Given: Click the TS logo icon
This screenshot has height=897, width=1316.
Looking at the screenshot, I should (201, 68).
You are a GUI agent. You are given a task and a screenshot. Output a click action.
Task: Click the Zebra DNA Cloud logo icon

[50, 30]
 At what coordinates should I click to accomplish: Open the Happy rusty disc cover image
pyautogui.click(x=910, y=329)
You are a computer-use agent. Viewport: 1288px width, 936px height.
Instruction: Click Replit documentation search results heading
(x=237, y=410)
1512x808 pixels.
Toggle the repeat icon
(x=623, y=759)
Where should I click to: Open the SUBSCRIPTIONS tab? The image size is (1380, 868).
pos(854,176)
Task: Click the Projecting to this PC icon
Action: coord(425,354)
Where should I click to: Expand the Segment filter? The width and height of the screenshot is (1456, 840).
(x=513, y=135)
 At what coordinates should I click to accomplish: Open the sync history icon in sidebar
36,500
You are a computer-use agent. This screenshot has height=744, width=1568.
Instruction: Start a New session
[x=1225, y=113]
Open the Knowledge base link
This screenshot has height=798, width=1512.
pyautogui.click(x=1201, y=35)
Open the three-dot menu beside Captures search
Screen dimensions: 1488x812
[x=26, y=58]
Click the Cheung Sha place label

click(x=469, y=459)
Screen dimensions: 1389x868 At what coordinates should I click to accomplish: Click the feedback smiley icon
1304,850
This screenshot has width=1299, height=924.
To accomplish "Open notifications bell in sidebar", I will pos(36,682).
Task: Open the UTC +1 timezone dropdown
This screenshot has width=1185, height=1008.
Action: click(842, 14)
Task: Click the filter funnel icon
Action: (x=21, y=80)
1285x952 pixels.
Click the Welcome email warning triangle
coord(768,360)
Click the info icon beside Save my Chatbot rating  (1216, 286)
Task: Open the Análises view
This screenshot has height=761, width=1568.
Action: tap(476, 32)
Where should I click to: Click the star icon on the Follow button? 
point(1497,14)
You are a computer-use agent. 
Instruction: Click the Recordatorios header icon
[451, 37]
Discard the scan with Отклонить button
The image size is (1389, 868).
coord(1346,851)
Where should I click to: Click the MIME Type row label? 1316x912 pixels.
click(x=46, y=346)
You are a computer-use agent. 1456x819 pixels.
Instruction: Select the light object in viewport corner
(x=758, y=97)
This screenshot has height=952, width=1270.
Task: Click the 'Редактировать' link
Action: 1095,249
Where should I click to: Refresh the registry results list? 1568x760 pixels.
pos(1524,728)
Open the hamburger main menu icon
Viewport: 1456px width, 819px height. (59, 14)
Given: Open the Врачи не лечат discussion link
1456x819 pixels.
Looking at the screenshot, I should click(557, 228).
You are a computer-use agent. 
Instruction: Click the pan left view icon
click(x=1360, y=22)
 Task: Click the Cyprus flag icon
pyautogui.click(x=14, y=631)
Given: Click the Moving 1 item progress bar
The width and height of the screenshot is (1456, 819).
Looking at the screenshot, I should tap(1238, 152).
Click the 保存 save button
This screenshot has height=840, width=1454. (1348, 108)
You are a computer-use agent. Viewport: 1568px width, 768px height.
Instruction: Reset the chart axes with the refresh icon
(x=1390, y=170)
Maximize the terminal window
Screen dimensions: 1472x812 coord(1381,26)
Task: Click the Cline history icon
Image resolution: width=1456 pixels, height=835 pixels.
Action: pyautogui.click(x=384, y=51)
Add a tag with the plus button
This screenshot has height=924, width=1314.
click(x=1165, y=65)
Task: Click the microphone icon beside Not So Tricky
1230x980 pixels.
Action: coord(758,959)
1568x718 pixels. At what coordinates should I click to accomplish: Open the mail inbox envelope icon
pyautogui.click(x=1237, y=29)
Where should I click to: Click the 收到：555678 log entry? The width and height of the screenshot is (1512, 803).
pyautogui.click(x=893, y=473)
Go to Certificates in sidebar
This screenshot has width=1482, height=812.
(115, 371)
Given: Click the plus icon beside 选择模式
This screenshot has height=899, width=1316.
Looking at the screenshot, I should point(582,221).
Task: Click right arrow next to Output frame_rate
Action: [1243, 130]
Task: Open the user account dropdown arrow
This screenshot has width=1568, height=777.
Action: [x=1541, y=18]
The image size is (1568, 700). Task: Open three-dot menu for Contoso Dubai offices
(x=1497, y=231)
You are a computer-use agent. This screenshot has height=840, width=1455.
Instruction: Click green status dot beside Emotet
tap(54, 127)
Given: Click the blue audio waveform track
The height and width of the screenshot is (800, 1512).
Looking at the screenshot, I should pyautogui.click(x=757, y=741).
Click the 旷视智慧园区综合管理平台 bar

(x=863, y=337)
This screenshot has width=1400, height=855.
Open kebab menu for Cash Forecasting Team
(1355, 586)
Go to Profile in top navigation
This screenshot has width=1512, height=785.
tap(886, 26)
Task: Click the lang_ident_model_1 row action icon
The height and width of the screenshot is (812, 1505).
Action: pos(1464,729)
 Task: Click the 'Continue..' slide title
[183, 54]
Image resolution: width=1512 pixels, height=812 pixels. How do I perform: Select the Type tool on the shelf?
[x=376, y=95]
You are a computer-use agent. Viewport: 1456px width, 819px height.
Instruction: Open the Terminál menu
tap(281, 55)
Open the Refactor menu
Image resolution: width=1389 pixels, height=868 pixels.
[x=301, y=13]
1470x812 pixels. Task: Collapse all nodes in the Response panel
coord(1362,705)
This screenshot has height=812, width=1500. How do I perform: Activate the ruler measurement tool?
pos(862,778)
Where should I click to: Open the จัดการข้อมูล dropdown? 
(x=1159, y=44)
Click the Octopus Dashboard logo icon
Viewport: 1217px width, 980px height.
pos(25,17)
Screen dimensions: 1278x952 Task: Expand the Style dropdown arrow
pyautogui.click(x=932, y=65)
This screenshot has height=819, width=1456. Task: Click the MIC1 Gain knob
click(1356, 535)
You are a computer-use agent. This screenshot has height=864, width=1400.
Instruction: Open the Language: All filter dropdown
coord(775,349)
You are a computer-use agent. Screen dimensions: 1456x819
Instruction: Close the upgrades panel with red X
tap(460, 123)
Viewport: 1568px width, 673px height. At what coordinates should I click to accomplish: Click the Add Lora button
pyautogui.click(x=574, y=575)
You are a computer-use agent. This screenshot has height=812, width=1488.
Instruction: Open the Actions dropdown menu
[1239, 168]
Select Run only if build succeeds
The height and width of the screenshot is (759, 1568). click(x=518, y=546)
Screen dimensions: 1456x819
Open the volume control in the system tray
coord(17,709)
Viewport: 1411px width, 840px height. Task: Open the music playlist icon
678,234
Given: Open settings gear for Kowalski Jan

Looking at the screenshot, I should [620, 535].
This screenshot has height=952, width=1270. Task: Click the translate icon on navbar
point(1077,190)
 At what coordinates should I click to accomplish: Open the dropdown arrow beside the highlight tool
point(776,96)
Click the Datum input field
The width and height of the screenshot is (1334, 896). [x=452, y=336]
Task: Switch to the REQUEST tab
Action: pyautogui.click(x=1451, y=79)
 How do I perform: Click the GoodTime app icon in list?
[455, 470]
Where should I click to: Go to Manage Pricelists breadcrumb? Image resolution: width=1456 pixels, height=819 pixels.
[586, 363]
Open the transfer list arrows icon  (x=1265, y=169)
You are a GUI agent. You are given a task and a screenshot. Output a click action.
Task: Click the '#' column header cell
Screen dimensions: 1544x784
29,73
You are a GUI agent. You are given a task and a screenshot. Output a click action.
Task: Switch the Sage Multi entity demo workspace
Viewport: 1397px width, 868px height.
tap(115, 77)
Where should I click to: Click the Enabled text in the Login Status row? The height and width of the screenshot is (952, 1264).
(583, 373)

· · · · · · ·

PROBLEM DETAILS —
List each line of the entries that holds the string "plus".

RESULT —
Add a tag with the plus button
Given: Click the plus icon beside 选择模式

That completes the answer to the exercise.